**What you are asked to do**
Scan the listing below. Report each line that includes "computer".

====== Source information

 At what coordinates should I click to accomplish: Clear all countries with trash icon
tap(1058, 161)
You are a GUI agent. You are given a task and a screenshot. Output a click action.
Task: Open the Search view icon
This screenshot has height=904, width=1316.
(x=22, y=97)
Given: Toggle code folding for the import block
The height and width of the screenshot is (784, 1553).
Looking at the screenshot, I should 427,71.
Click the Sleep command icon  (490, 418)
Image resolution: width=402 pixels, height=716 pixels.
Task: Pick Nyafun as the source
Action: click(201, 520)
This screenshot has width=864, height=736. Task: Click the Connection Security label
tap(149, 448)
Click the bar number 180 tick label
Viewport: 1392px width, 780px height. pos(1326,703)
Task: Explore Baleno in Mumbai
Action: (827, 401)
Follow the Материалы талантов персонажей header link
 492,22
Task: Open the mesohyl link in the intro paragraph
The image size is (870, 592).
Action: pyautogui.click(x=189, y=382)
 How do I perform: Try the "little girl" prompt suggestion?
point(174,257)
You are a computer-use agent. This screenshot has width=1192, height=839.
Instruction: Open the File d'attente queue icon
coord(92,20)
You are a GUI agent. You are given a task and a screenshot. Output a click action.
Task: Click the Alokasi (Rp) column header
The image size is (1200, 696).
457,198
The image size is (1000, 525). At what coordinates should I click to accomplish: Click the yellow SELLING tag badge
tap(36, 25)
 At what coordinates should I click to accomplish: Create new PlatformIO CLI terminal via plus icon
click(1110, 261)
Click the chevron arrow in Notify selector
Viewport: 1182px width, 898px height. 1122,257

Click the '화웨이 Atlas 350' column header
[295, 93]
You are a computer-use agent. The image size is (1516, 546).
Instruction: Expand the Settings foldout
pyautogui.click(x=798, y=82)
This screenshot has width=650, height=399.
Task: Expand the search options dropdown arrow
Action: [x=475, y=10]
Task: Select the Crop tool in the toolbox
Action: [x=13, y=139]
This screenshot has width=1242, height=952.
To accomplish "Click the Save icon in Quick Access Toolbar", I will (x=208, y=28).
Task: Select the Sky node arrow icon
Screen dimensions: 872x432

============

**Result of this task**
You are a computer-use agent. This screenshot has width=1192, height=839.
You are a computer-use agent. The image size is (1516, 546).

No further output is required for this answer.